Head and neck cancer (HNC) is a preventable malignancy that continues to cause substantial morbidity and mortality worldwide. Using data from the ARCAGE and Rome studies, we investigated the main ...predictors of survival after larynx, hypopharynx and oral cavity (OC) cancers. We used the Kaplan–Meier method to estimate overall survival, and Cox proportional models to examine the relationship between survival and sociodemographic and clinical characteristics. 604 larynx, 146 hypopharynx and 460 OC cancer cases were included in this study. Over a median follow‐up time of 4.6 years, nearly 50% (n = 586) of patients died.

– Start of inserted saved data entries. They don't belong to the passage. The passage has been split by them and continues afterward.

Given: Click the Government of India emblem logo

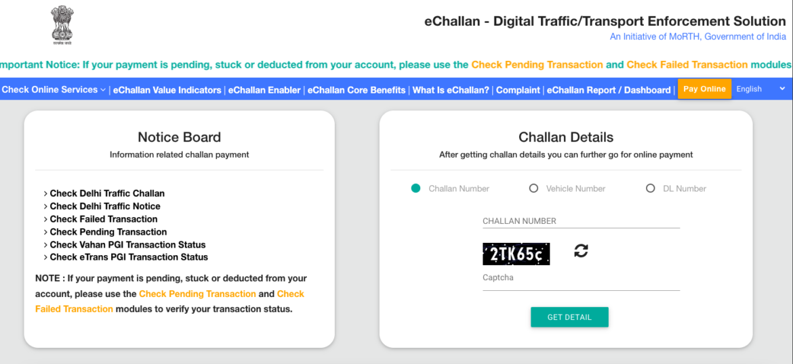Looking at the screenshot, I should (x=62, y=26).
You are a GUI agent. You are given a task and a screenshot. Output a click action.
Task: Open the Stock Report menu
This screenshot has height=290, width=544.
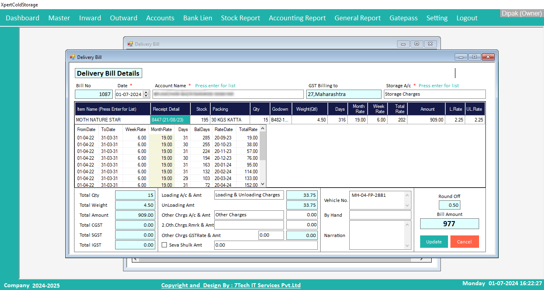click(x=240, y=18)
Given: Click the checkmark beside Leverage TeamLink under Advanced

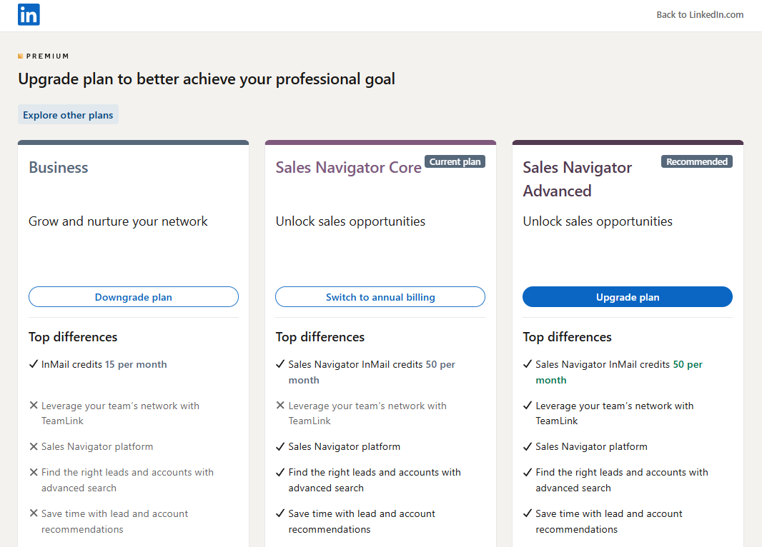Looking at the screenshot, I should click(528, 405).
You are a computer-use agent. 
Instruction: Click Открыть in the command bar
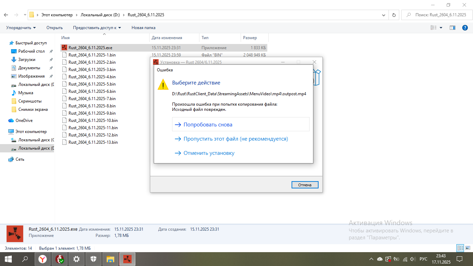click(x=54, y=28)

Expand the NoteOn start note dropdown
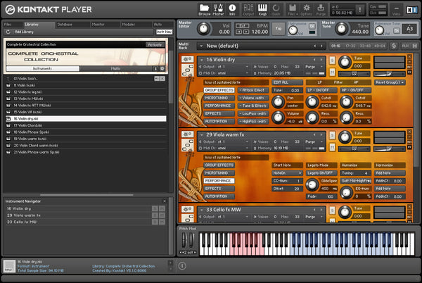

Five‐year survival was 65% for larynx, 55% for OC and 35% for hypopharynx cancers. In a multivariable analysis, we observed an increased mortality risk among older (≥71 years) versus younger (≤50 years) patients with larynx/hypopharynx combined (LH) and OC cancers HR = 1.61, 95% CI 1.09–2.38 (LH) and HR = 2.12, 95% CI 1.35–3.33 (OC), current versus never smokers HR = 2.67, 95% CI 1.40–5.08 (LH) and HR = 2.16, 95% CI 1.32–3.54 (OC) and advanced versus early stage disease at diagnosis IV versus I, HR = 2.60, 95% CI 1.78–3.79 (LH) and HR = 3.17, 95% CI 2.05–4.89 (OC). Survival was not associated with sex, alcohol consumption, education, oral health, p16 expression, presence of HPV infection or body mass index 2 years before cancer diagnosis. Despite advances in diagnosis and therapeutic modalities, survival after HNC remains low in Europe. In addition to the recognized prognostic effect of stage at diagnosis, smoking history and older age at diagnosis are important prognostic indicators for HNC.
What's new?
Most people diagnosed with head and neck cancer do not survive to the 8‐year mark. These authors examined which factors correlate with survival after cancer of the larynx, hypopharynx or oral cavity. They found increased mortality among patients over age 70 years, current smokers, and those with advanced disease. Stage at diagnosis is one of the strongest predictors of survival, but even with modern detection methods, most patients in Europe are still diagnosed with advanced disease.